The majority of patients with gastric cancer experience appetite loss, reduced oral intake, decreased digestive capacity, and body weight loss after surgery [20, 21]. Postoperative body weight loss, accompanied by reduced skeletal muscle mass, both lowers the effectiveness of postoperative treatment and correlates closely with decreased daily functional activities and quality of life, leading to a poor prognosis [22]. The results of the present study showed that even though both the SNNS and LDG groups experienced a reduction in skeletal muscle mass up to 3 years postsurgery, by 5 years postsurgery, the SNNS group showed an increase in skeletal muscle mass. This suggests that performing function-preserving surgery may be effective in preventing sarcopenia.

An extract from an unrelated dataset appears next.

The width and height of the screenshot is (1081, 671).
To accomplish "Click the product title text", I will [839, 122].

Postoperative osteoporosis after gastrectomy is an issue [23]. Maintaining bone density requires essential nutrients and proper exercise; however, after gastrectomy, nutrient malabsorption and reduced physical activity lead to bone loss [24, 25]. In patients with gastric cancer, osteoporosis reportedly increases the risk of death from the primary disease as well as from other conditions [26]. The findings of the present study indicated that, at 5 years postsurgery, patients who underwent SNNS showed an increase in bone density, suggesting that performing function-preserving surgery may offer the clinical benefit of preventing osteoporosis.

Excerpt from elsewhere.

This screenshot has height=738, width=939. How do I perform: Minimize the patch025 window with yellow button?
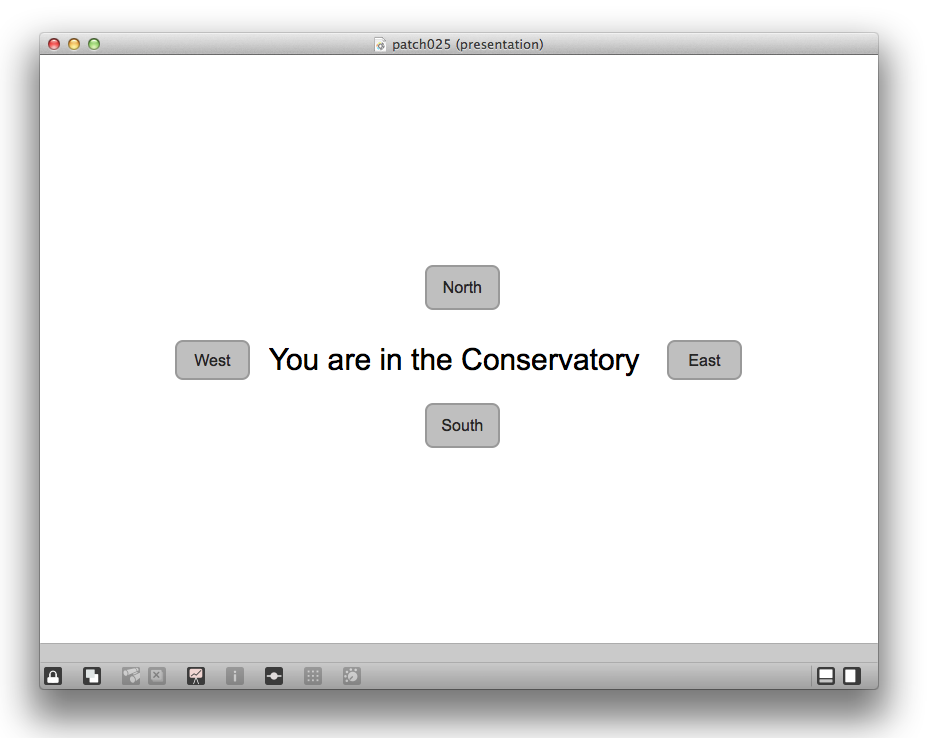(74, 44)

In gastric cancer surgery, retaining the residual gastric volume helps maintain nutrient absorption [27]. With SNNS, the residual gastric volume is preserved, which likely helps maintain nutrient absorption, gradually improving the SMI and BMD. Sarcopenia and osteoporosis have frequently been linked to postoperative prognosis in gastric cancer [28, 29]. We previously reported that osteosarcopenia, a condition in which both sarcopenia and osteoporosis are present, leads to worse prognosis compared to either condition alone in upper gastrointestinal cancer [13, 30]. Several studies have reported on lymphadenectomy of the l-GA and its association with delayed gastric emptying and body weight loss [31]; however, many aspects remain unclear. In this study, whether or not lymphadenectomy of the l-GA was performed in patients who underwent function-preserving gastrectomy based on LLR did not affect postoperative changes in skeletal muscle mass or bone mass. These results indicate that l-GA lymphadenectomy with vagal nerve branch dissection may not influence the development of postoperative osteoporosis or sarcopenia.

This study had several limitations. First, it was a retrospective study conducted at a single institution with a small sample size. Second, a bias was noted in tumor location between the LLR and LDG groups. These limitations could have introduced biases that might have influenced our results.

In conclusion, the findings of this study suggest that function-preserving surgery based on the concept of a sentinel node may contribute to preventing osteosarcopenia in patients with EGC.